Imagine for a moment that everybody in the country has health insurance and can afford medical care when they need it. What problems would that solve? Chances are, we wouldn’t be faced with medically-induced bankruptcy anymore, and the disparity between the insured and the uninsured in terms of surviving a major illness would be erased. But would we be much healthier overall?
Would having health insurance and affordable access to health care make people walk or bike instead of driving when they only needed to travel a few miles? Would it make them choose the salad instead of the cheeseburger? Would it make them wear their seat belts 100% of the time? Would it make them quit smoking, or not start in the first place? There is no doubt that health insurance and access to care does make a big difference in terms of easing the financial burden associated with illness and injury, and improves the survival odds once a person is ill. But what about prevention? Is prevention something we can truly get from a health care provider? I don’t believe it is.
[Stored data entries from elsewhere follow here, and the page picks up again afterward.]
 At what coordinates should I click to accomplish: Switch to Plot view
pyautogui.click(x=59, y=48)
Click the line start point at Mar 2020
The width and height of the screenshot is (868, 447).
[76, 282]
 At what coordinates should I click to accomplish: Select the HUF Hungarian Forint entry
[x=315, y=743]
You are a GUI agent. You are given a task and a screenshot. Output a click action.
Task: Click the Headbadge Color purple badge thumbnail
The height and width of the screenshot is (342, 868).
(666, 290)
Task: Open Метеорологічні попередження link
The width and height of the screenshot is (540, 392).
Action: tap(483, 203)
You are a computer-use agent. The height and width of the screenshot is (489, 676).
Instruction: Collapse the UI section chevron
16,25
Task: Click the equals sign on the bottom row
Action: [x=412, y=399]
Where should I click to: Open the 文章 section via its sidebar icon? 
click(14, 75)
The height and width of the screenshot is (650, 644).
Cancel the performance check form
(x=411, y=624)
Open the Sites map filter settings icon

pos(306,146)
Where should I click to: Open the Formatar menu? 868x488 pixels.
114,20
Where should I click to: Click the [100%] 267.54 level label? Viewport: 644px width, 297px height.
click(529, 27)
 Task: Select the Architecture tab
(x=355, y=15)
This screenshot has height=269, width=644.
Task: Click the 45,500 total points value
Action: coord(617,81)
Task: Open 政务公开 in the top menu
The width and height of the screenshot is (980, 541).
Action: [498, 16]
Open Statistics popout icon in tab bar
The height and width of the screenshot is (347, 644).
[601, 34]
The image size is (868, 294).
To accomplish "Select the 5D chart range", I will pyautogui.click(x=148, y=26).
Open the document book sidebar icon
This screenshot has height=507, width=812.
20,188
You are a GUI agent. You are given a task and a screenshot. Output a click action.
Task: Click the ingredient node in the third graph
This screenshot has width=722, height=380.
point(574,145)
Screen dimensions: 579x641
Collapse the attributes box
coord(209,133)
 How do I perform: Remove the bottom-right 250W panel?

We can get early detection and advice about prevention, but our doctors are only with us for a few minutes a year, while health maintenance is something that we have to do every day.
There are 49 countries with longer life expectancies than we have – we’re a full six years behind the longest-lived country (Macau). I wonder how far up the list we’d move if everyone had affordable access to health care? I’m sure it would have an impact, but there’s so much more to the health care equation that isn’t being addressed by health care reform. Don’t get me wrong, I believe that we do need to find a way to make sure that all Americans have health insurance. But as long as we continue to subsidize the production of corn and soybeans, as long as fast food is so much less expensive than whole fruits and vegetables, as long as a pack of cigarettes costs less than a movie ticket… just having access to health care isn’t going to make us healthier.
Colorado is the only state in the nation with an obesity rate of less than 20%. We have the fourth lowest incidence of death from diabetes. We have the second lowest incidence of death from heart disease. And yet we are not doing a great job of insuring our population – only 14 states have a higher percentage of uninsured residents than we have here in Colorado. Data like this indicates that simply providing health insurance to everyone is not the key to actually improving our overall health (which should really be the end goal of health care reform). Providing real access to health care should indeed be the first step, but it is far from the last step. Personal responsibility plays a huge part in protecting our health, but so do government policies. Hopefully once the dust settles from the 2009 health care reform debates, health care – and the real preservation of health – will continue to be a priority.